Instruction -
Reproduce each line of the listing below word for word, in the same order.

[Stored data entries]
+ + + +
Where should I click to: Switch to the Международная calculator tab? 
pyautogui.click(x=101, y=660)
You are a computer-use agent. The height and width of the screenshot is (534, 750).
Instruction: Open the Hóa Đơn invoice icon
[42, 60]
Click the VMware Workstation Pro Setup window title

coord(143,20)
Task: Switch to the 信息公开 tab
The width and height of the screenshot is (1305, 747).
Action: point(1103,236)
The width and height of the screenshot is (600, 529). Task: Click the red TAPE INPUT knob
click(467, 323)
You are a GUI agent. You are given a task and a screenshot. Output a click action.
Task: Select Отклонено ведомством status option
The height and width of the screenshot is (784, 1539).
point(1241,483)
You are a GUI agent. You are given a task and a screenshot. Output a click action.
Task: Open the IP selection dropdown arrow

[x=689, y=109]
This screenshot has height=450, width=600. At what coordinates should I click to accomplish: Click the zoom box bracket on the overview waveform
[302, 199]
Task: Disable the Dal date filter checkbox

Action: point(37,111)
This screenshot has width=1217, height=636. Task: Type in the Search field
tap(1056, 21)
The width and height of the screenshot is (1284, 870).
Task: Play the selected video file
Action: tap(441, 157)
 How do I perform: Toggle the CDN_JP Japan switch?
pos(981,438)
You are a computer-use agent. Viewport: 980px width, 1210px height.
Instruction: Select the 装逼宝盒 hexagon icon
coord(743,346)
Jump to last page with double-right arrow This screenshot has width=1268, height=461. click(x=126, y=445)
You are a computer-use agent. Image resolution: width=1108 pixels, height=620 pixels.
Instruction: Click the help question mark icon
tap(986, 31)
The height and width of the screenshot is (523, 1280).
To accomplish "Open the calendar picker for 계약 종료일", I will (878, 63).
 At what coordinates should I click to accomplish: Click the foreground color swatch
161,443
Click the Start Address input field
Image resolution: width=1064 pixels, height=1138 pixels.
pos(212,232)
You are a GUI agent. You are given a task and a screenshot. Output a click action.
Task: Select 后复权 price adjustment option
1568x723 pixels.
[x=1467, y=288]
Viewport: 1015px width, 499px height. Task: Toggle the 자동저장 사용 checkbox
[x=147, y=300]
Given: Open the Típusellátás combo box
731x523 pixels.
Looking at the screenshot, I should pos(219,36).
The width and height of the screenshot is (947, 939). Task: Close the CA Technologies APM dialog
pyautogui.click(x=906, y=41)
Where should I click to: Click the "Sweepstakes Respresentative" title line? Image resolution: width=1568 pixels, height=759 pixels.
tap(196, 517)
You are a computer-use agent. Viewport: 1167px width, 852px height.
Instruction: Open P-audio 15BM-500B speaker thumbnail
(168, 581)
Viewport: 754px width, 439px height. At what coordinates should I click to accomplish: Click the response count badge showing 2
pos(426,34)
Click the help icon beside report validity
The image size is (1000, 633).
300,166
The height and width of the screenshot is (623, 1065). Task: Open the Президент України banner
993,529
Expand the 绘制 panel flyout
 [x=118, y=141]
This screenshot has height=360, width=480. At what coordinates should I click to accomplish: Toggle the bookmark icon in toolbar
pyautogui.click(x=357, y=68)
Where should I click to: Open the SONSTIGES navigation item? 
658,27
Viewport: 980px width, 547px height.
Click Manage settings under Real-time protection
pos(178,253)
+ + + +
Solved exercise -
Where should I click to: Switch to the Международная calculator tab? 
pyautogui.click(x=101, y=660)
You are a computer-use agent. The height and width of the screenshot is (534, 750).
Instruction: Open the Hóa Đơn invoice icon
[42, 60]
Click the VMware Workstation Pro Setup window title

coord(143,20)
Task: Switch to the 信息公开 tab
The width and height of the screenshot is (1305, 747).
Action: point(1103,236)
The width and height of the screenshot is (600, 529). Task: Click the red TAPE INPUT knob
click(467, 323)
You are a GUI agent. You are given a task and a screenshot. Output a click action.
Task: Select Отклонено ведомством status option
The height and width of the screenshot is (784, 1539).
point(1241,483)
You are a GUI agent. You are given a task and a screenshot. Output a click action.
Task: Open the IP selection dropdown arrow

[x=689, y=109]
This screenshot has height=450, width=600. At what coordinates should I click to accomplish: Click the zoom box bracket on the overview waveform
[302, 199]
Task: Disable the Dal date filter checkbox

Action: point(37,111)
This screenshot has width=1217, height=636. Task: Type in the Search field
tap(1056, 21)
The width and height of the screenshot is (1284, 870).
Task: Play the selected video file
Action: tap(441, 157)
 How do I perform: Toggle the CDN_JP Japan switch?
pos(981,438)
You are a computer-use agent. Viewport: 980px width, 1210px height.
Instruction: Select the 装逼宝盒 hexagon icon
coord(743,346)
Jump to last page with double-right arrow This screenshot has width=1268, height=461. click(x=126, y=445)
You are a computer-use agent. Image resolution: width=1108 pixels, height=620 pixels.
Instruction: Click the help question mark icon
tap(986, 31)
The height and width of the screenshot is (523, 1280).
To accomplish "Open the calendar picker for 계약 종료일", I will (878, 63).
 At what coordinates should I click to accomplish: Click the foreground color swatch
161,443
Click the Start Address input field
Image resolution: width=1064 pixels, height=1138 pixels.
pos(212,232)
You are a GUI agent. You are given a task and a screenshot. Output a click action.
Task: Select 后复权 price adjustment option
1568x723 pixels.
[x=1467, y=288]
Viewport: 1015px width, 499px height. Task: Toggle the 자동저장 사용 checkbox
[x=147, y=300]
Given: Open the Típusellátás combo box
731x523 pixels.
Looking at the screenshot, I should pos(219,36).
The width and height of the screenshot is (947, 939). Task: Close the CA Technologies APM dialog
pyautogui.click(x=906, y=41)
Where should I click to: Click the "Sweepstakes Respresentative" title line? Image resolution: width=1568 pixels, height=759 pixels.
tap(196, 517)
You are a computer-use agent. Viewport: 1167px width, 852px height.
Instruction: Open P-audio 15BM-500B speaker thumbnail
(168, 581)
Viewport: 754px width, 439px height. At what coordinates should I click to accomplish: Click the response count badge showing 2
pos(426,34)
Click the help icon beside report validity
The image size is (1000, 633).
300,166
The height and width of the screenshot is (623, 1065). Task: Open the Президент України banner
993,529
Expand the 绘制 panel flyout
 [x=118, y=141]
This screenshot has height=360, width=480. At what coordinates should I click to accomplish: Toggle the bookmark icon in toolbar
pyautogui.click(x=357, y=68)
Where should I click to: Open the SONSTIGES navigation item? 
658,27
Viewport: 980px width, 547px height.
Click Manage settings under Real-time protection
pos(178,253)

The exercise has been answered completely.